Rows from a screen grounding dataset:
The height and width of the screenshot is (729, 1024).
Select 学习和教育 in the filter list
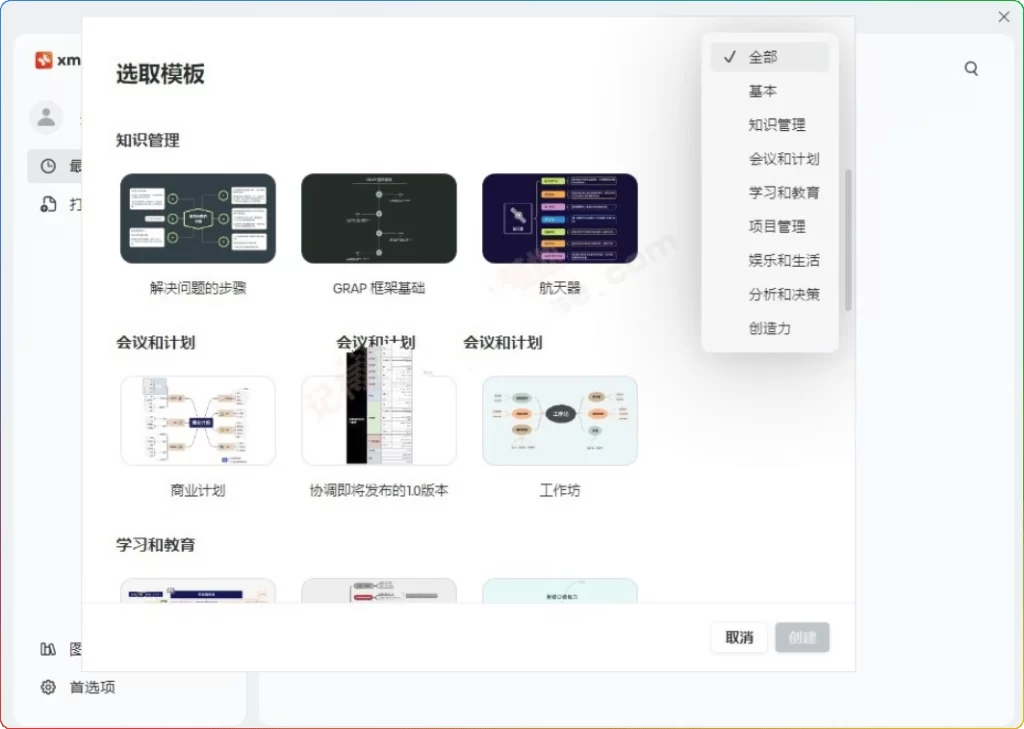784,192
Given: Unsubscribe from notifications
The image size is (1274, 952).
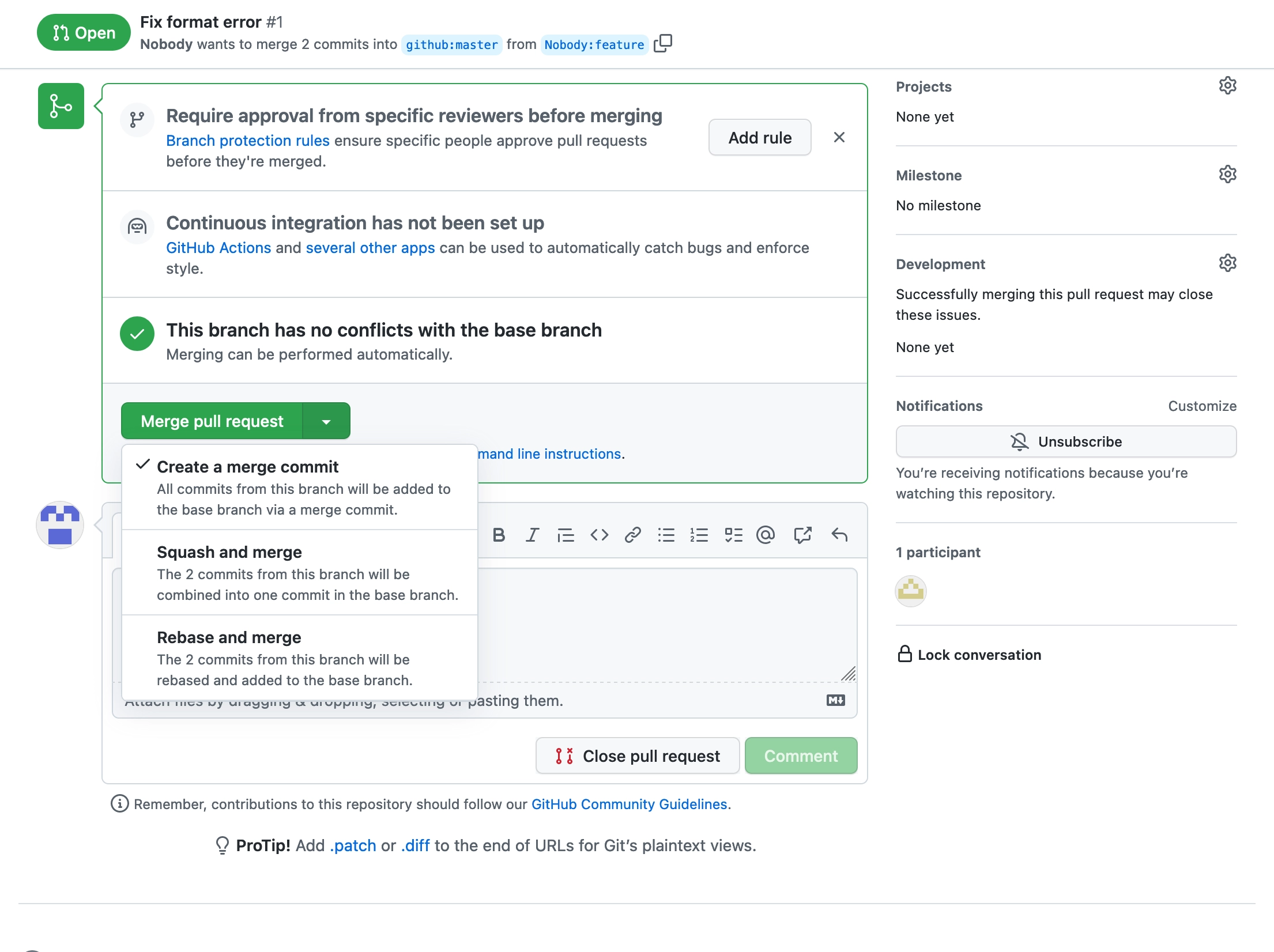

Aim of the exercise: Swap "filter list" for "category menu" in every row and write the rows out again with nothing else changed. Leave the pictures out.

Solution:
The height and width of the screenshot is (729, 1024).
Select 学习和教育 in the category menu
784,192
Given: Unsubscribe from notifications
The image size is (1274, 952).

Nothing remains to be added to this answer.